Goal of the exercise: Would you copy, word for word, each line from the one with "How do I perform: Open" to the end of the listing below, skipping all pictures?

**** Entries supplied

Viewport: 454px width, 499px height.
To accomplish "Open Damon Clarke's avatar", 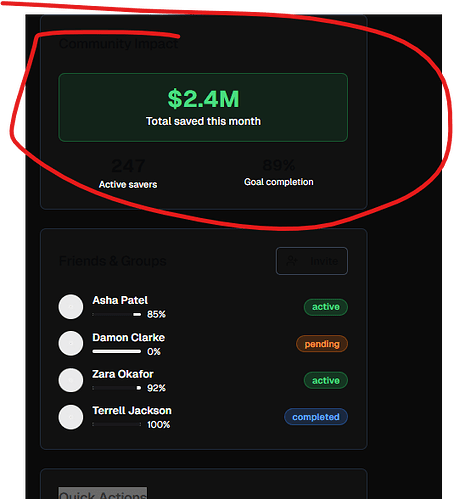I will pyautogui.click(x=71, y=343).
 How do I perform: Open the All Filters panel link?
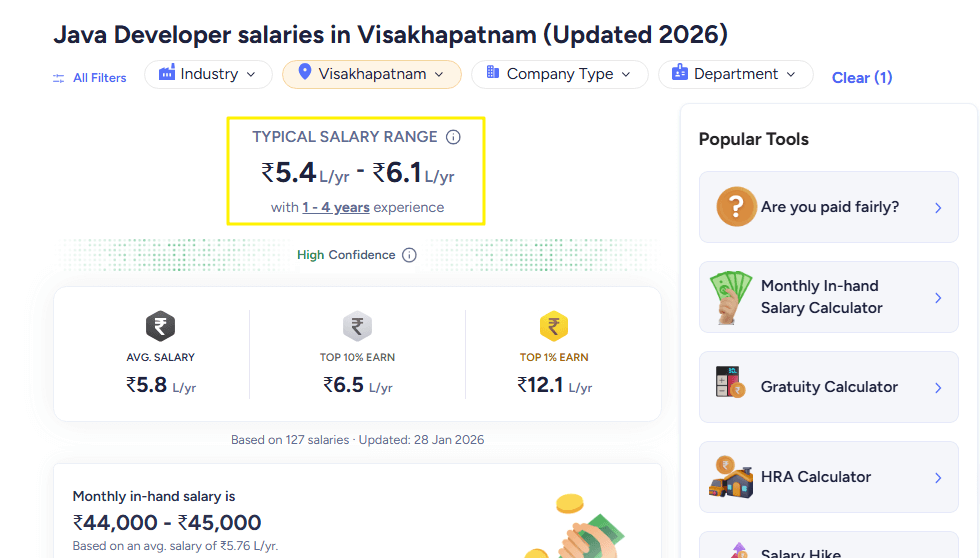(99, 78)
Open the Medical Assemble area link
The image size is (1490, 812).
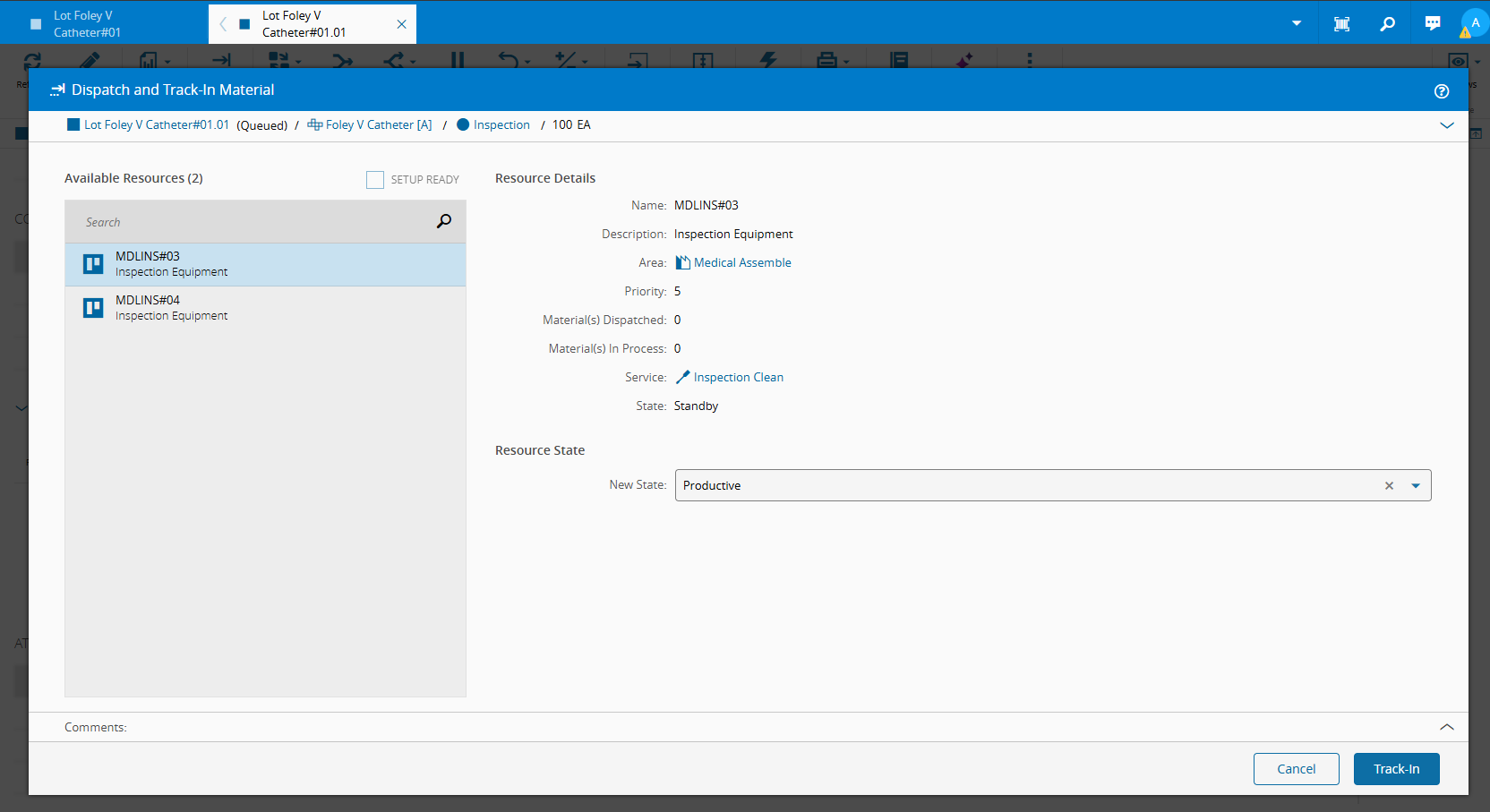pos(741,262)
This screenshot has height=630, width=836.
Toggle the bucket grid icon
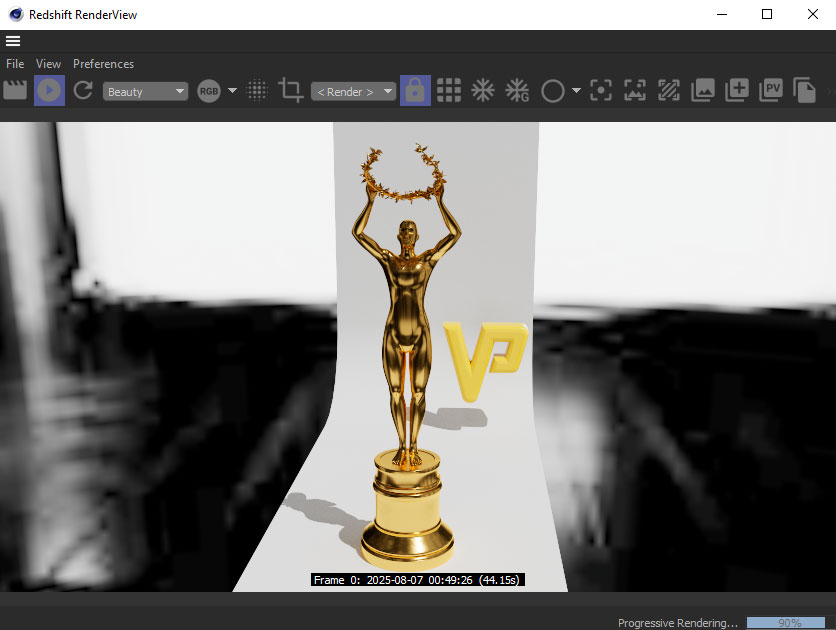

********

Written answer:
 How do I perform: Open the All Filters panel link?
(99, 78)
Open the Medical Assemble area link
The image size is (1490, 812).
pos(741,262)
This screenshot has height=630, width=836.
Toggle the bucket grid icon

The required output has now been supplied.